*EXERCISE GOAL:* Which lines in the records below contain the word "AdvisorShares"? Copy each of them.

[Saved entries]
- - -

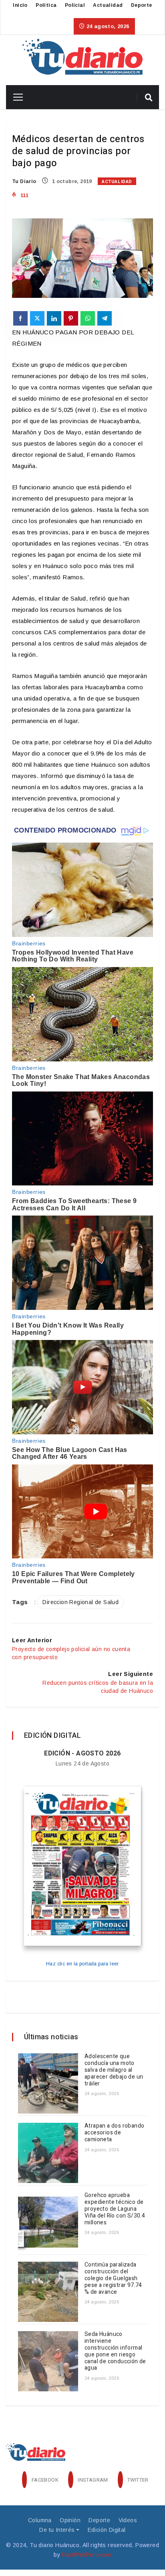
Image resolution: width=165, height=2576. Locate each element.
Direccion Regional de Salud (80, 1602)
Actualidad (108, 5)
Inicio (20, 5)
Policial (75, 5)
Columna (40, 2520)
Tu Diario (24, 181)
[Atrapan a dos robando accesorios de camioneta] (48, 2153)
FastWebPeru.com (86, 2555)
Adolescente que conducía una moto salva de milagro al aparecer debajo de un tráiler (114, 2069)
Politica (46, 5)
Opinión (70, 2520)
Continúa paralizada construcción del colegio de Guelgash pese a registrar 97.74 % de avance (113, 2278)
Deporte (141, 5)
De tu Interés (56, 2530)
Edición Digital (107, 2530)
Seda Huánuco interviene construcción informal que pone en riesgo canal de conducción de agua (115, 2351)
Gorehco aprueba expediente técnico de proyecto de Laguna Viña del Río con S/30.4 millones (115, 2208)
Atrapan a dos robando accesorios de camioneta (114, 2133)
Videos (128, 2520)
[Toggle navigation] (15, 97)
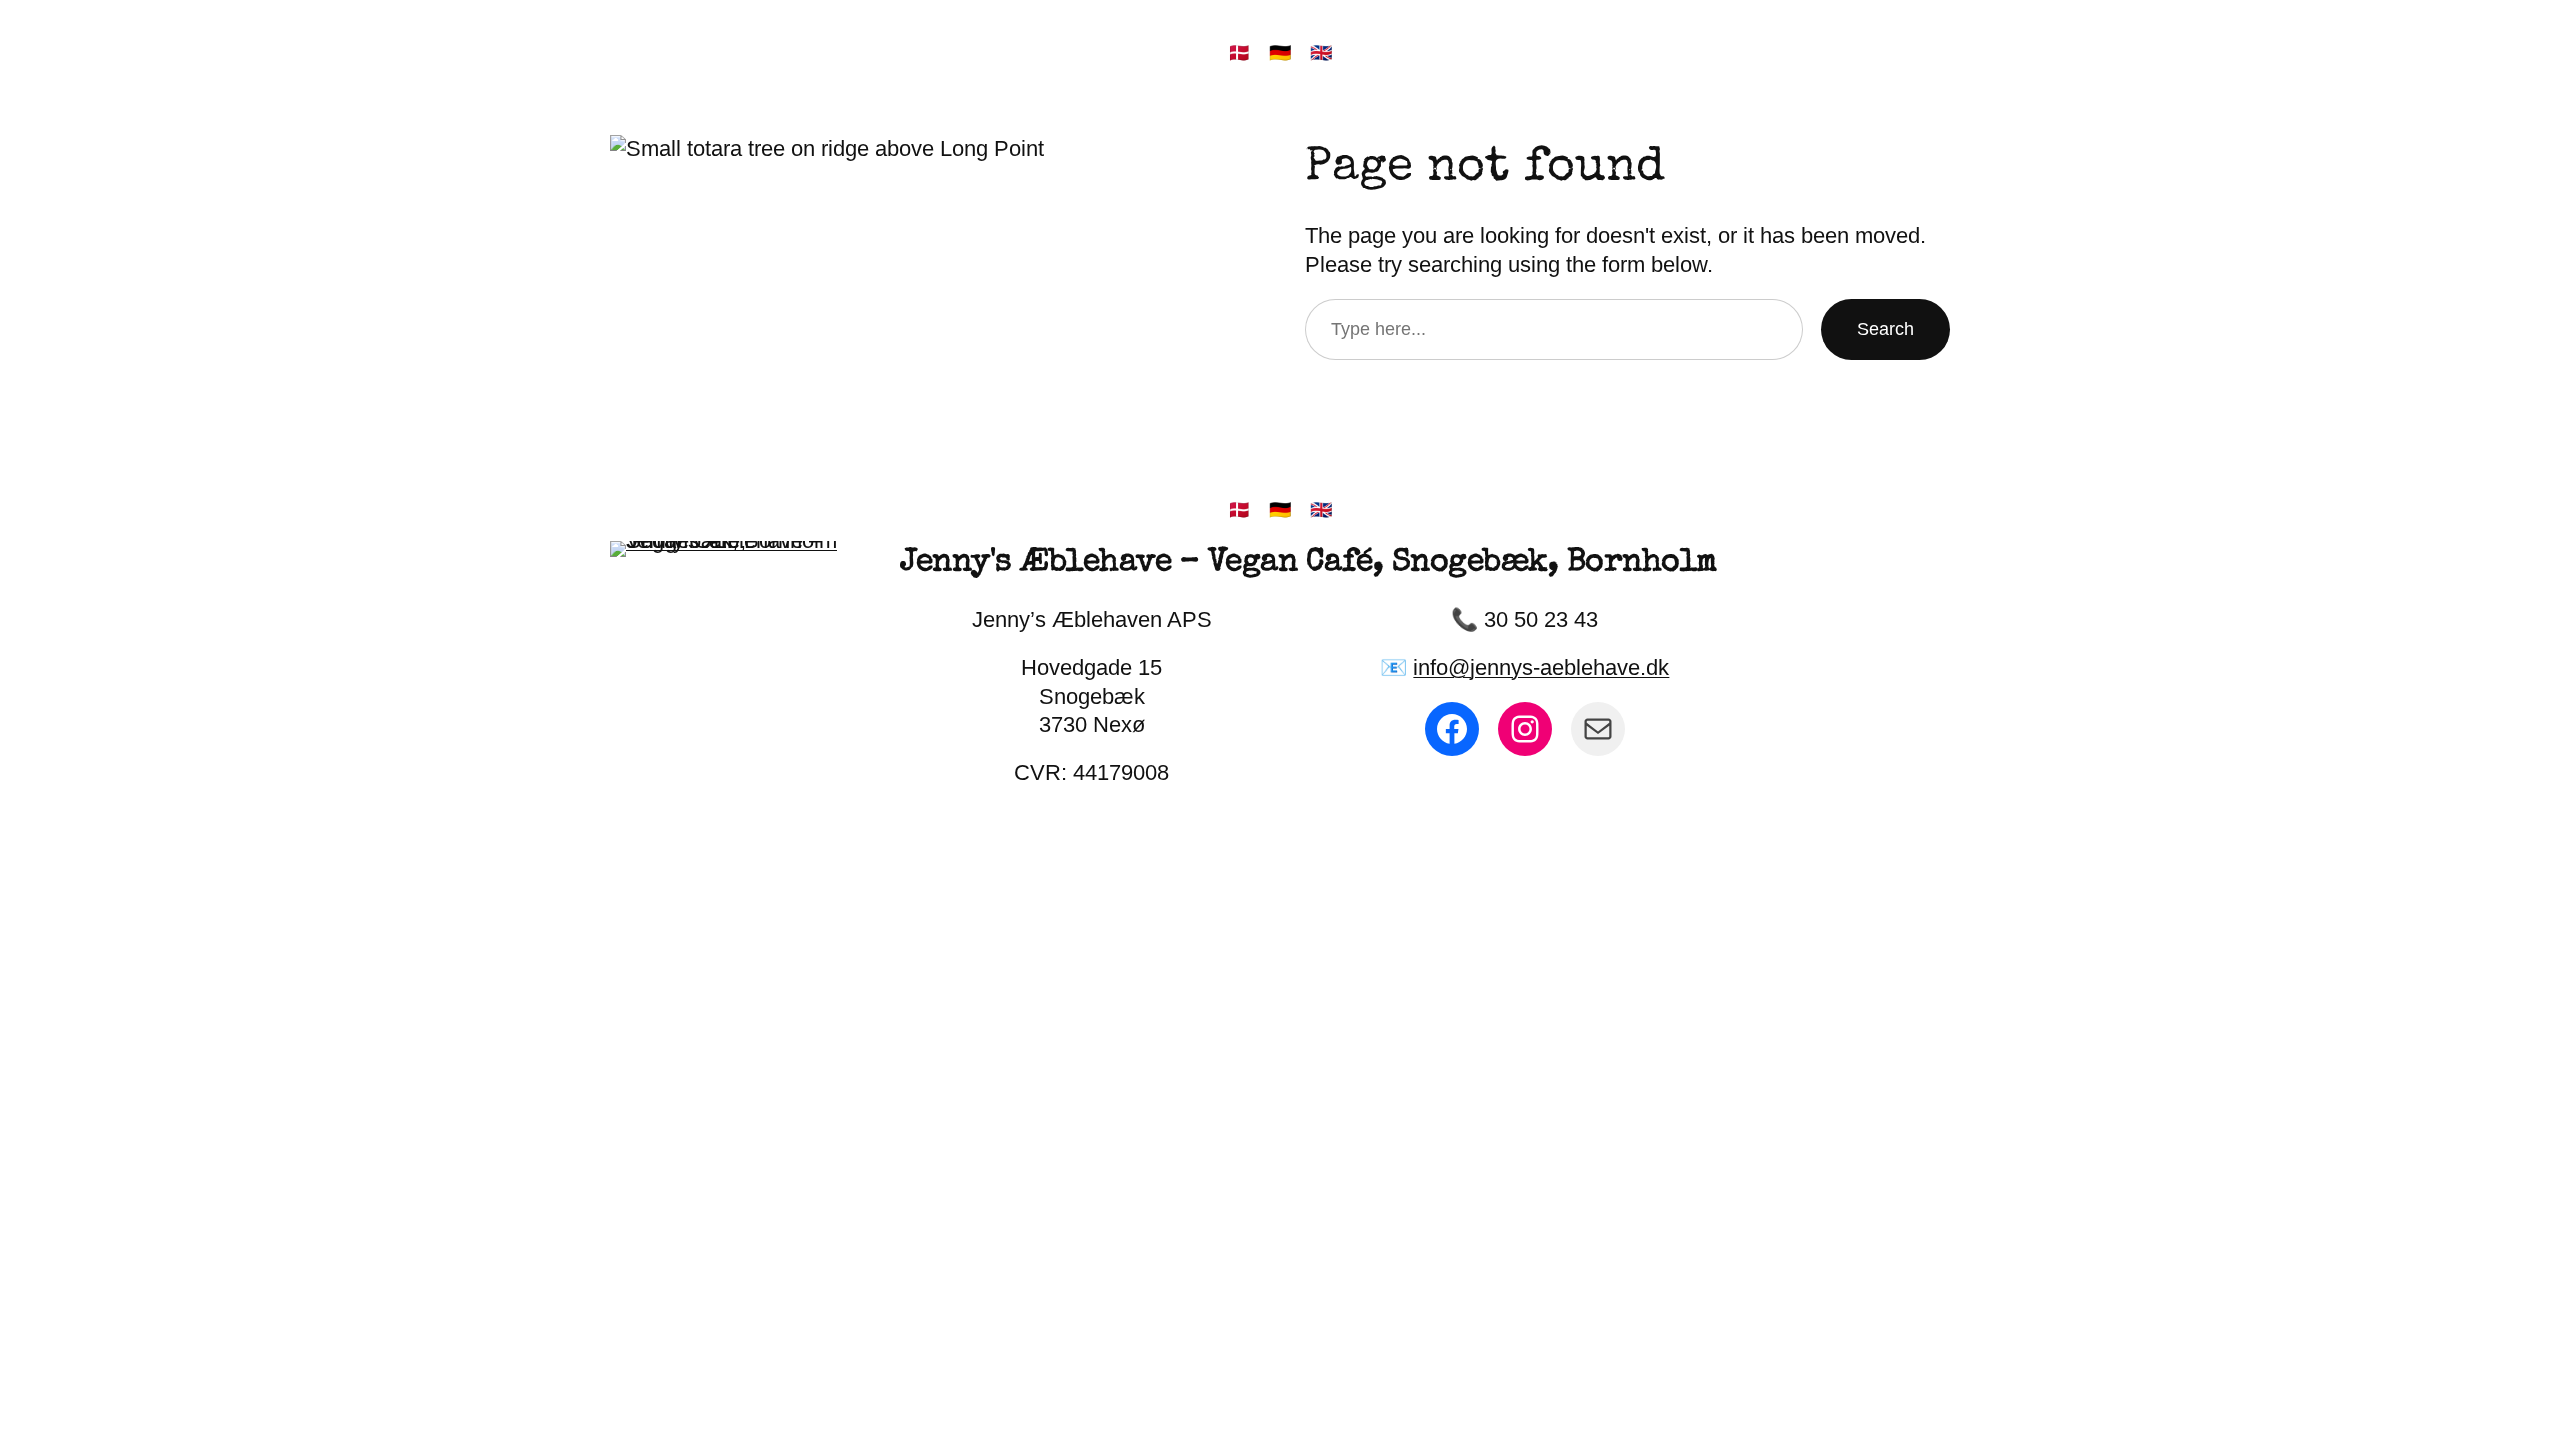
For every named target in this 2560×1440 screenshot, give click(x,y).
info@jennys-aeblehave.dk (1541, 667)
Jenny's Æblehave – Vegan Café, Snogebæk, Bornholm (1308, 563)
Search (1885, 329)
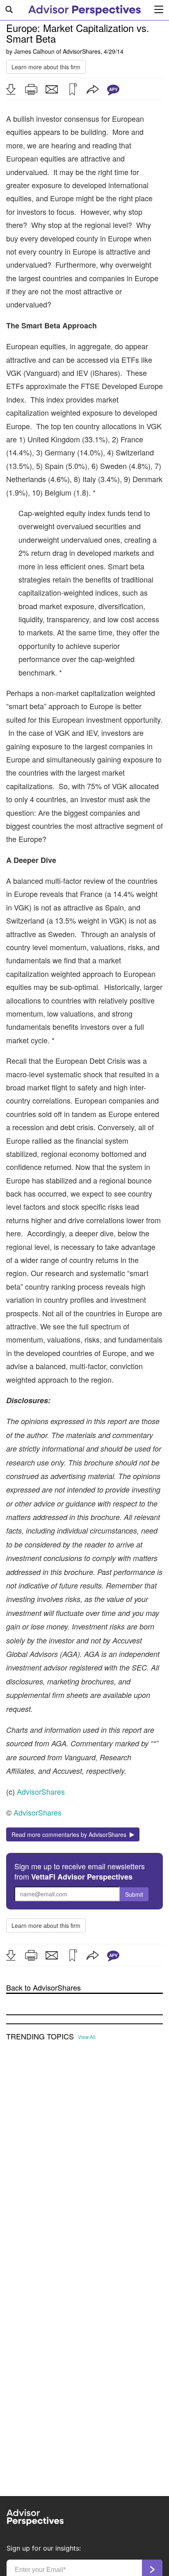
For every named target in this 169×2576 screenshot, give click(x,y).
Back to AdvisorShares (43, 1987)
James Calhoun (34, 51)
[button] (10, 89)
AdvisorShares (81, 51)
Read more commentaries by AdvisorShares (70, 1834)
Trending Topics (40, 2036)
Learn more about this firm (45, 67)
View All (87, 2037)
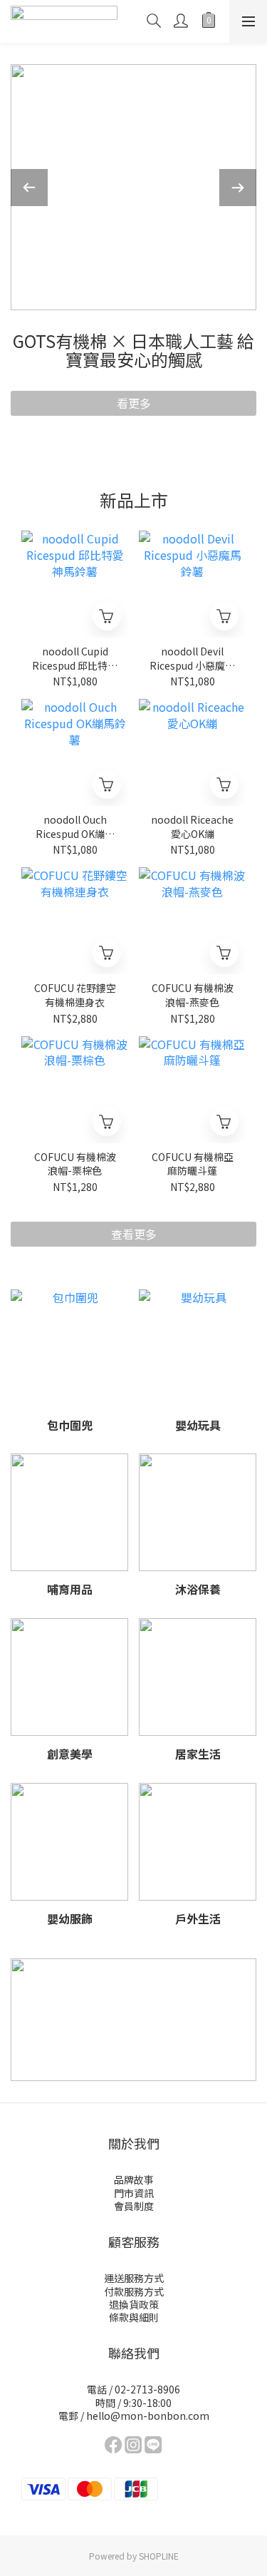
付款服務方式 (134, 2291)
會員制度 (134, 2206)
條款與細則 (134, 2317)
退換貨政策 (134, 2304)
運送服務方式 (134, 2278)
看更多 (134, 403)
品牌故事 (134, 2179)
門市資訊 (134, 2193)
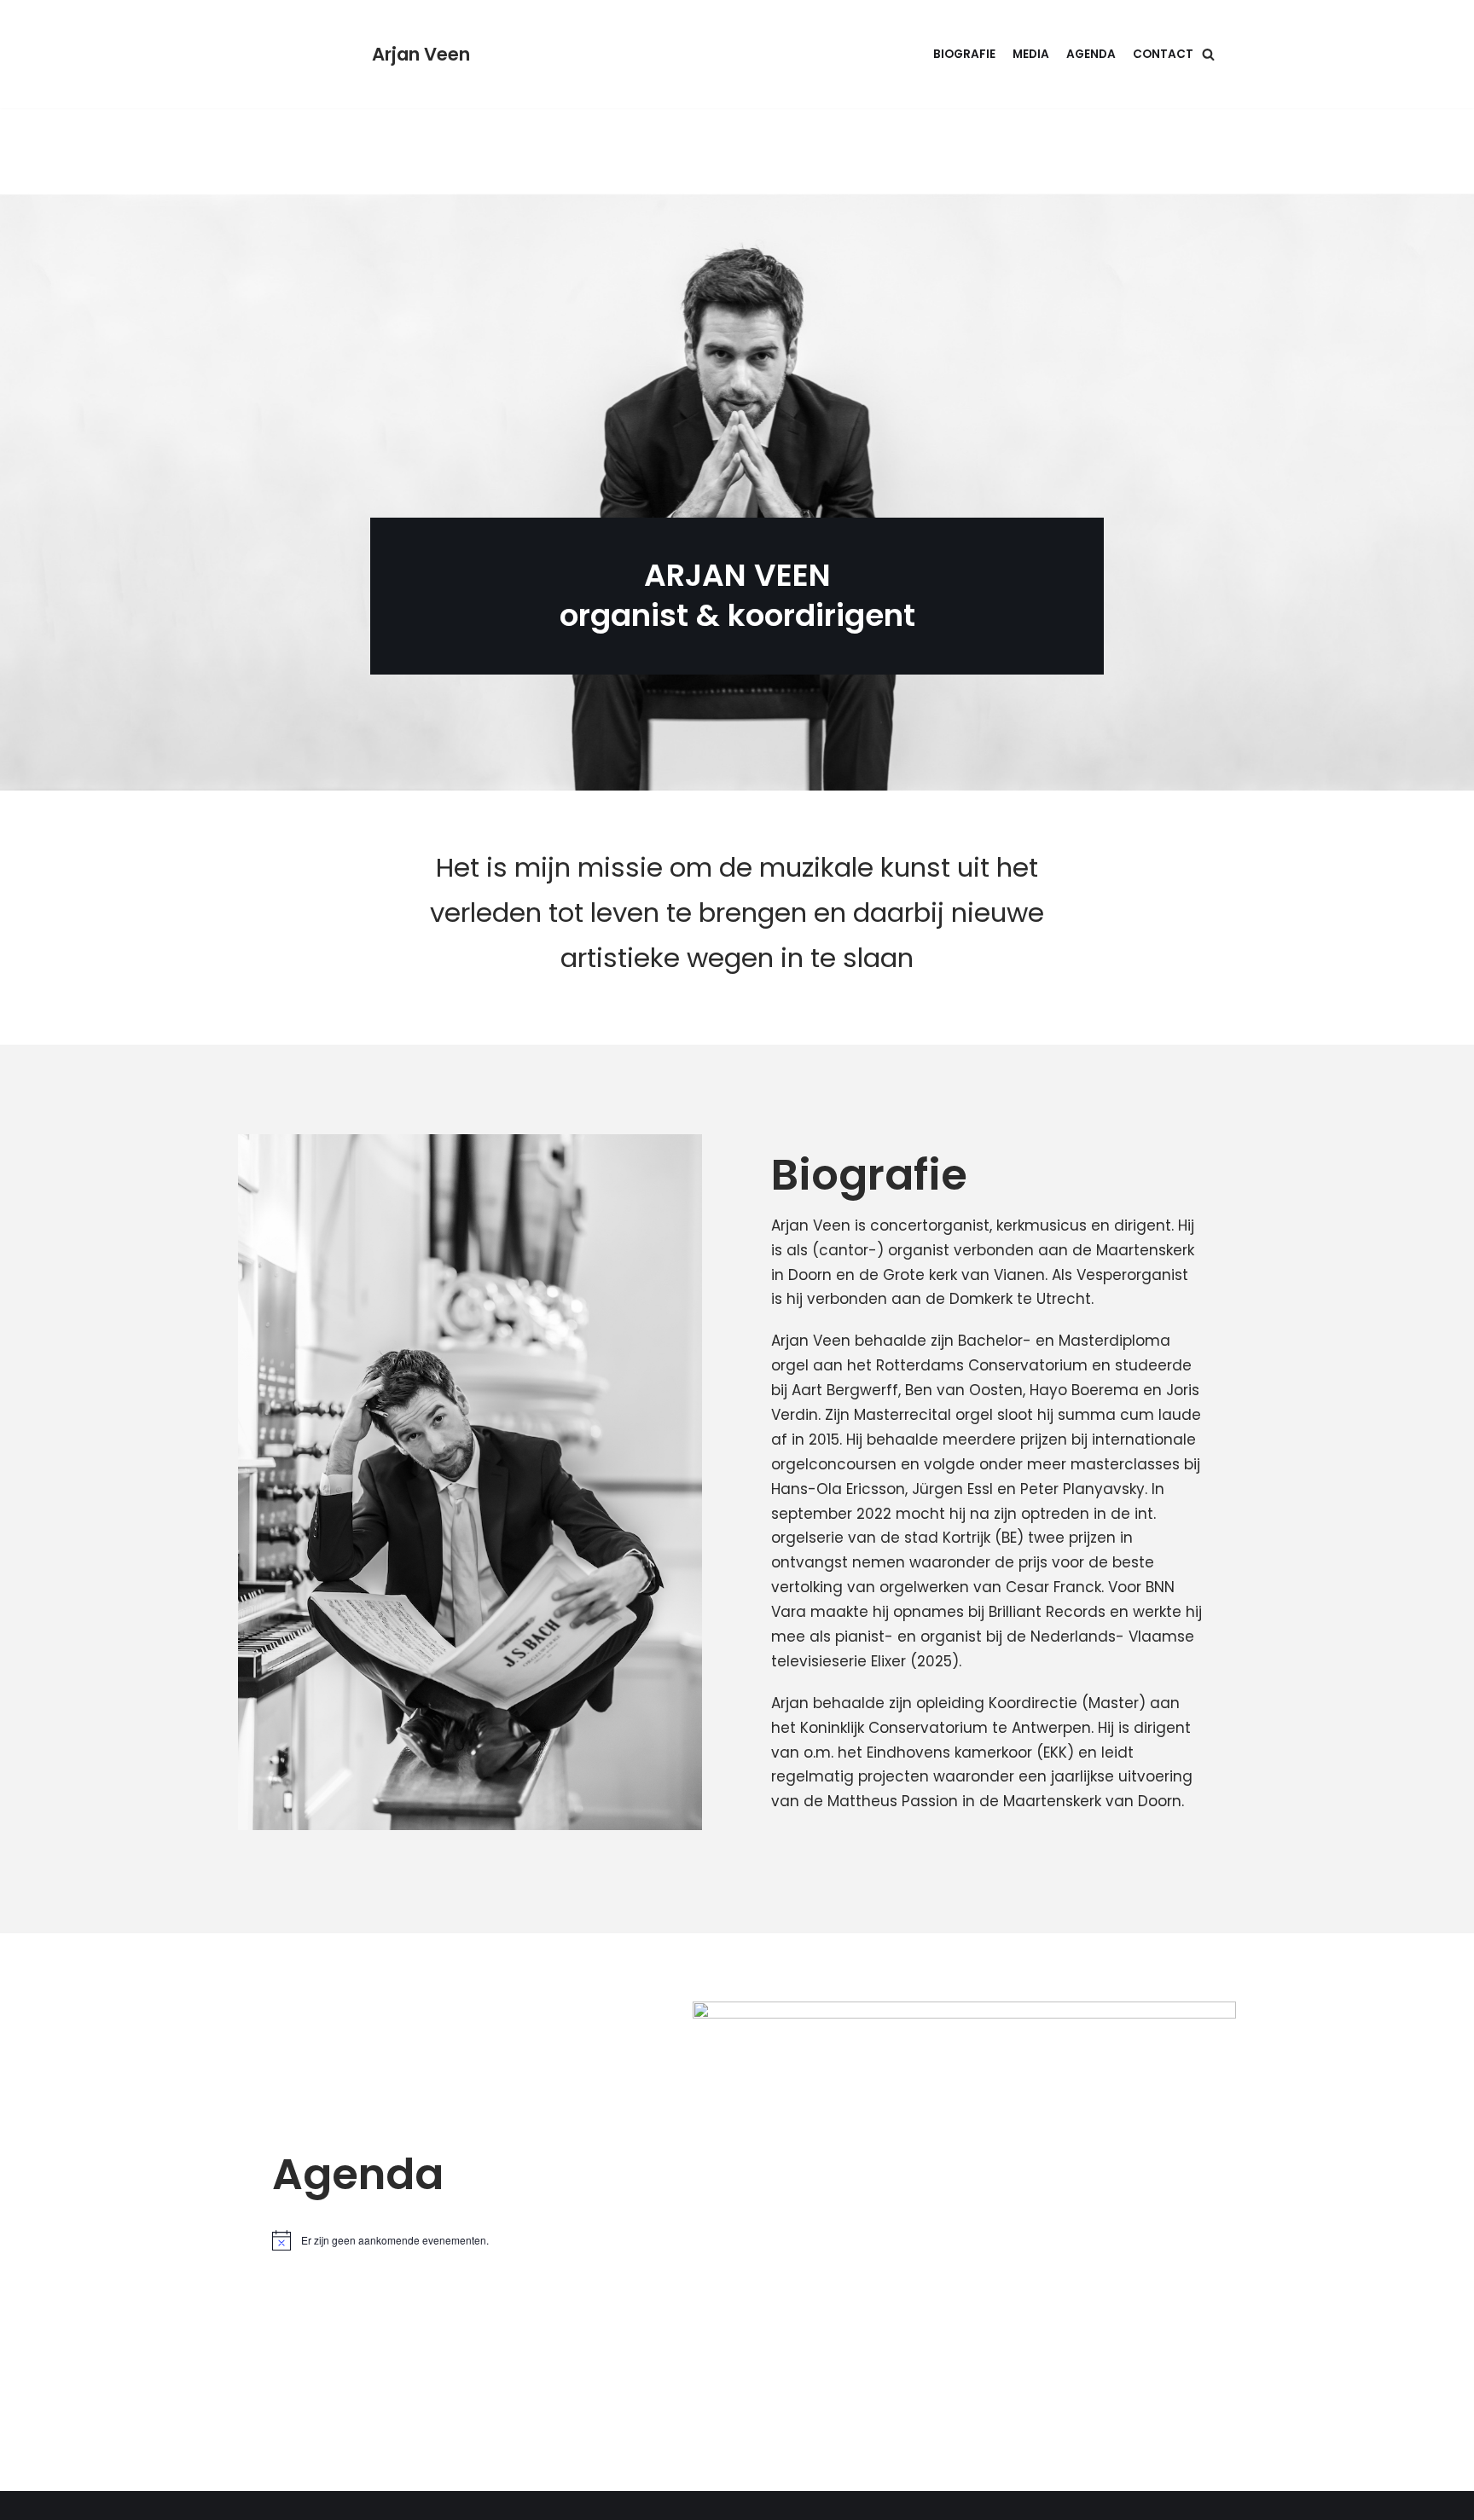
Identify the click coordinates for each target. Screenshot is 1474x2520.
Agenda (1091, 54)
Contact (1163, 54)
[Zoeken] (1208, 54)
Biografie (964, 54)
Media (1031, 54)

- - -

*ANSWER TO THE PROBLEM:*
Back to AdvisorShares (43, 1987)
AdvisorShares (81, 51)
Read more commentaries by AdvisorShares (70, 1834)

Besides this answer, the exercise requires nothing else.